In order to change a habit, it is recommended that you change the routine but maintain the cue/trigger and the reward.
Experts advise that you complete the behaviour everyday as consistency is key.

 

Time is limited.

 

I have things to do, people to see and a lack of discipline. Many factors can limit the amount of time we can physically spend on the behaviour.
Here comes the magic…

Mental practice physically affects the brain as much as physical action!

Yes, if you think and see yourself doing something in your mind (visualization) then the brain changes as much as if you were physically doing the action.
You can build and strengthen neural pathways (and therefore, Habits) by merely practicing the action in your mind. Now that is a great habit hack.

Now that is a great habit hack.

You can drastically expedite your results by visualizing yourself completing the desired actions! It’s not just new age fluff!
Tip:

Make visualization into a habit by adding it to your morning routine. After you brush your teeth, take just 2 minutes to close your eyes and see yourself achieving your goal in addition to completing the steps that will get you there.

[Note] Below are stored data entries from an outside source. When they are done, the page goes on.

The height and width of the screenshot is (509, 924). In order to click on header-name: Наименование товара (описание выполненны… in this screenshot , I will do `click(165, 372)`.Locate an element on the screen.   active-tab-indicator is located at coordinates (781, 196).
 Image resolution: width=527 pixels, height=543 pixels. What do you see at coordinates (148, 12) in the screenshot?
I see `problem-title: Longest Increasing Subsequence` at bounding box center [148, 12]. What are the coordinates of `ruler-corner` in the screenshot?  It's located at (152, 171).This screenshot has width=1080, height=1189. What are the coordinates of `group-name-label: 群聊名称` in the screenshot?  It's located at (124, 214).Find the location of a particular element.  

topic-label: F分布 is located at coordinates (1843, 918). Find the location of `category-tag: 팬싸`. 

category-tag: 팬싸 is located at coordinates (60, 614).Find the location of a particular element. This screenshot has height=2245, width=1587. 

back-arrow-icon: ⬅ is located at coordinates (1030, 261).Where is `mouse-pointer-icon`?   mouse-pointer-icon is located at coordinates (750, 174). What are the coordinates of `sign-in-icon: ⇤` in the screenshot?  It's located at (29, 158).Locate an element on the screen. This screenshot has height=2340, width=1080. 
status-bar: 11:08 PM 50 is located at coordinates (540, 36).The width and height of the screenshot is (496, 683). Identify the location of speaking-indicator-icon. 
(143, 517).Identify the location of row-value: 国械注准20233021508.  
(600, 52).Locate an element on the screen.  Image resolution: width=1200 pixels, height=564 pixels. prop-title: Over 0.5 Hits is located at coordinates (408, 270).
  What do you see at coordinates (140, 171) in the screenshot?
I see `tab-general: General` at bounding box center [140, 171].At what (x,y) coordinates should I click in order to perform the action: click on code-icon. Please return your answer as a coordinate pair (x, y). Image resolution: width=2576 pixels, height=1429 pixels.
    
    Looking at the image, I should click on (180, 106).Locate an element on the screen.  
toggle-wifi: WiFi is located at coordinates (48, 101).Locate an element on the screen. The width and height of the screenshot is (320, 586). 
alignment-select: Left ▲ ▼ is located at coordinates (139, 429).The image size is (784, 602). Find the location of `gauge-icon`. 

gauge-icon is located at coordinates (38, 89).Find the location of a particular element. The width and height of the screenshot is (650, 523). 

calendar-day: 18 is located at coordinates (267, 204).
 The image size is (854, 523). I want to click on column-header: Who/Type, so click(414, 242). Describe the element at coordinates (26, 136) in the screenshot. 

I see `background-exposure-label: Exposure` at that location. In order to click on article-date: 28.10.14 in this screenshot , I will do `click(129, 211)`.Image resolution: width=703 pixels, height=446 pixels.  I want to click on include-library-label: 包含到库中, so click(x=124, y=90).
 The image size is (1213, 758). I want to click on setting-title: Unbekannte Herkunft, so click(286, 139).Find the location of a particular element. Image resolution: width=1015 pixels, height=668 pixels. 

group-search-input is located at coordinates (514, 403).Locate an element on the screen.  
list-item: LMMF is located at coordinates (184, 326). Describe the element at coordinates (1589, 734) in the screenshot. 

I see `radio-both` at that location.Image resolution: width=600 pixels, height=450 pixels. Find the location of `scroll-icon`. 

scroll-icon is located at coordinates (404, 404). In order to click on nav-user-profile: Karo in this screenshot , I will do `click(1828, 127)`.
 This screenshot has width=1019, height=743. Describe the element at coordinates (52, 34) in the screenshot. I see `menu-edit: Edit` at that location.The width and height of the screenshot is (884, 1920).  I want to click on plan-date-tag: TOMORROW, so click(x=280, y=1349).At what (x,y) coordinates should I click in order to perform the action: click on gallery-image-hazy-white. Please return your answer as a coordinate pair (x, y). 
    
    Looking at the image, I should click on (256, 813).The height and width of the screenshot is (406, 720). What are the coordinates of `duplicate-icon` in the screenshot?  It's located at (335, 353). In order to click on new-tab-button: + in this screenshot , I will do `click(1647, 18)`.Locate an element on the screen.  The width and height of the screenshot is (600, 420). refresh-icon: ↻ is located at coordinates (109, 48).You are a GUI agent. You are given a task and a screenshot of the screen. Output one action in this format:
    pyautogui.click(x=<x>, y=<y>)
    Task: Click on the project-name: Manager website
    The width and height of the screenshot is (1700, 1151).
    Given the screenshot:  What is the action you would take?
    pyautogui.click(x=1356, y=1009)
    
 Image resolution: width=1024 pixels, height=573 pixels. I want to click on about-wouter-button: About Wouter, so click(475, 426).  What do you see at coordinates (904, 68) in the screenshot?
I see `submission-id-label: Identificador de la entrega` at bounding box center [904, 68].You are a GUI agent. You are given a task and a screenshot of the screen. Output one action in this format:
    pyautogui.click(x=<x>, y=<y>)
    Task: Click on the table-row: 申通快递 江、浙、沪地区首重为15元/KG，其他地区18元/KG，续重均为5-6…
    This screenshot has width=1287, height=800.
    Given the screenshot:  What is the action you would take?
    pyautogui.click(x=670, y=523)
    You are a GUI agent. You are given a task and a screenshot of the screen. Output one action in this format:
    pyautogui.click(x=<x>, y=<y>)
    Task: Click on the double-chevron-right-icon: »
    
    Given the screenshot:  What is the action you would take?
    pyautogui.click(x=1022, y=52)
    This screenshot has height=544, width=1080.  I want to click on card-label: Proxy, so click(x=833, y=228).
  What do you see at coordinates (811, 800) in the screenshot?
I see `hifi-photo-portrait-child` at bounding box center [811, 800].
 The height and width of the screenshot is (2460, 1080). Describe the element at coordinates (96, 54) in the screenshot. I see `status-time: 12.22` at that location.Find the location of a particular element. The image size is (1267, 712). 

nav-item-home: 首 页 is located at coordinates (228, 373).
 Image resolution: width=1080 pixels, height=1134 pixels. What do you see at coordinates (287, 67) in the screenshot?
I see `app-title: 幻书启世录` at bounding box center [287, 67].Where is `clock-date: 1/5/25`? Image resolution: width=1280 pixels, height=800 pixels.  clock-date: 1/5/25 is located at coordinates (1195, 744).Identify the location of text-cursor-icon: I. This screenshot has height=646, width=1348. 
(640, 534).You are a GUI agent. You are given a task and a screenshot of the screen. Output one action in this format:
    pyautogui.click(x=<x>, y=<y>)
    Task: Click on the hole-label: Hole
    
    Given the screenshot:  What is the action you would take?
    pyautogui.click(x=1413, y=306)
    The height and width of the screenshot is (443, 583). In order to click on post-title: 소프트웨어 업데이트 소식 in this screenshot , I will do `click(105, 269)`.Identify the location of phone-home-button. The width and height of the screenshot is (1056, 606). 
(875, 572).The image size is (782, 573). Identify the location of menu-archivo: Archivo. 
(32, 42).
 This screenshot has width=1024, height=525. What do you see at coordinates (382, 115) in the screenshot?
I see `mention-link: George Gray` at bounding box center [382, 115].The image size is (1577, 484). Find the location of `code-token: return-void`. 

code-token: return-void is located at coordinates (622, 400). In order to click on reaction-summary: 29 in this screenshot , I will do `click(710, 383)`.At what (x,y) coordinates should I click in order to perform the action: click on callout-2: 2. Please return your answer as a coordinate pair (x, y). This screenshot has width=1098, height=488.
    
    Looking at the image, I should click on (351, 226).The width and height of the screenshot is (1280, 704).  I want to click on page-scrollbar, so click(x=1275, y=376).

Sometimes the simple things are underrated and this is one of them.

Try it. If in doubt, check out this study on the Benefits of Combined Mental and Physical Training in Learning a Complex Motor Skill in Basketball.

The study showed the benefits of combining mental and physical training in learning a complex motor skill in basketball. Participants were randomly assigned to either mental practice with physical training, or physical training alone. Motor performance was assessed before and after a four-week training period. Results showed that mental practice condition improved coordination and movement accuracy.

There are numerous studies to support the effectiveness of mental practice.